Dopisz dalszy ciąg tekstu o prośbie „Święć się Imię Twoje” z Modlitwy Pańskiej, zaczynając od miejsca, w którym się kończy.

Podany fragment:

—————

„W Modlitwie Pańskiej, którą przed chwilą odmówiliśmy, która zwykle jest pierwszą modlitwą dnia, zawarta jest jako pierwsza prośba: „Święć się Imię Twoje” (Mt. 6,9; Łk. 11,2). Święć się Imię Twoje. Oddać Bogu Ojcu chwałę, to troszczyć się o Jego Imię, aby było znane jako Święte. Ojciec w niebie jest Święty. „Święty, Święty, Święty” (Iz. 6,3), wołają Aniołowie. To, co również wyznajemy w czasie każdej Mszy Świętej przed Przeistoczeniem. Świętość Boga, Ona przykuwa uwagę: religiologów, filozofów religii, ale najbardziej przykuwa uwagę świętych. Ci, którzy stali się świętymi, są zapatrzeni w Świętość Boga i każdego dnia odkrywają na nowo, tę wielką tajemnicę Boga, co to znaczy być świętym. Pan Bóg chce, abyśmy byli Jego Chwałą, kiedy naśladujemy Go w Jego doskonałości.

—————

Dane:
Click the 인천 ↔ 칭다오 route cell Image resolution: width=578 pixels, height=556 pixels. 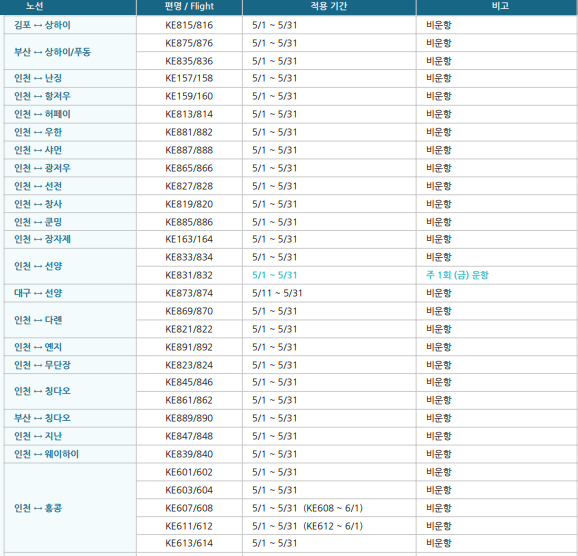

—————

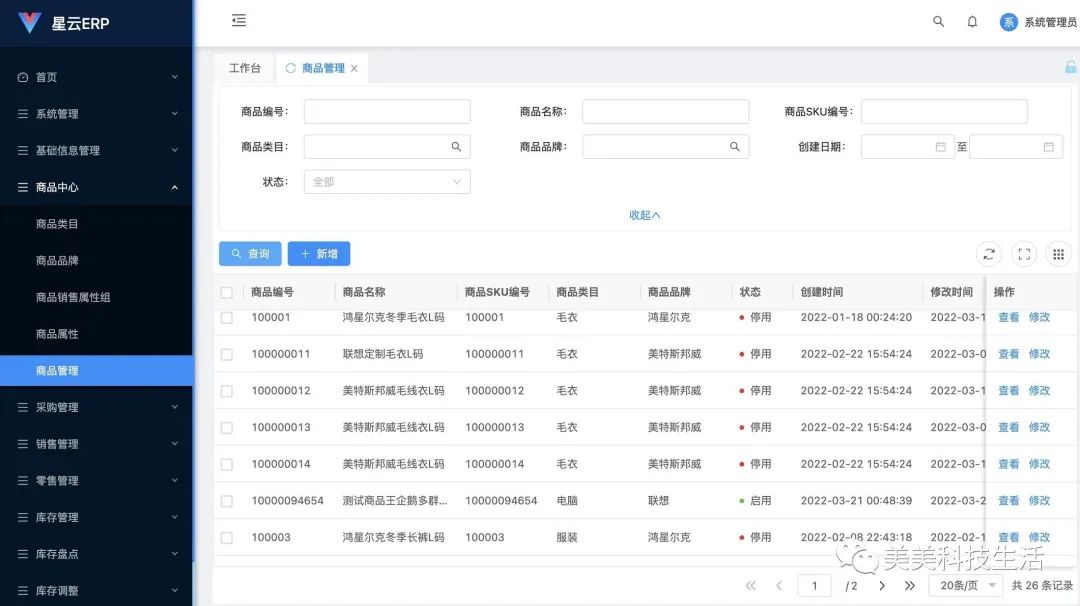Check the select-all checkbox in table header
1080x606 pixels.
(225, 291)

—————

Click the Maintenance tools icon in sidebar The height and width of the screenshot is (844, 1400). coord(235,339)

—————

Odpowiedź:
W poprzednim rozważaniu uświadomiliśmy sobie, że tą doskonałością Boga Ojca, jest Jego Ojcostwo. Tajemnica Jego Ojcostwa, co do której Bóg chce, aby była naszą tajemnicą.
Ten Bóg chce, aby także tajemnica Jego Świętości, stała się naszą tajemnicą. Synonimem doskonałości jest świętość. „Bądźcie doskonali”, w Piśmie Świętym, to znaczy „bądźcie świętymi”. Ja Jestem Święty (Oz. 11,9), dlatego chcę widzieć w was, którzy jesteście Moim obrazem, Moją Świętość.
Albrecht Durer - Wszyscy Święci
Od tego, czy wy będziecie święci, zależy: czy święcić się będzie Imię Moje na ziemi? Stąd nie można odmawiać prośby, zanosić do Ojca: Święć się Imię Twoje i nie dążyć do własnej świętości. Chwalimy Boga Ojca, oddajemy Mu najwyższą cześć, kiedy sami staramy się być obrazem Świętości Boga. Świętość naszego życia jawi się więc jako droga, prowadząca do najwyższego uwielbienia Boga. Pokazują to wynoszeni na ołtarze błogosławieni i święci.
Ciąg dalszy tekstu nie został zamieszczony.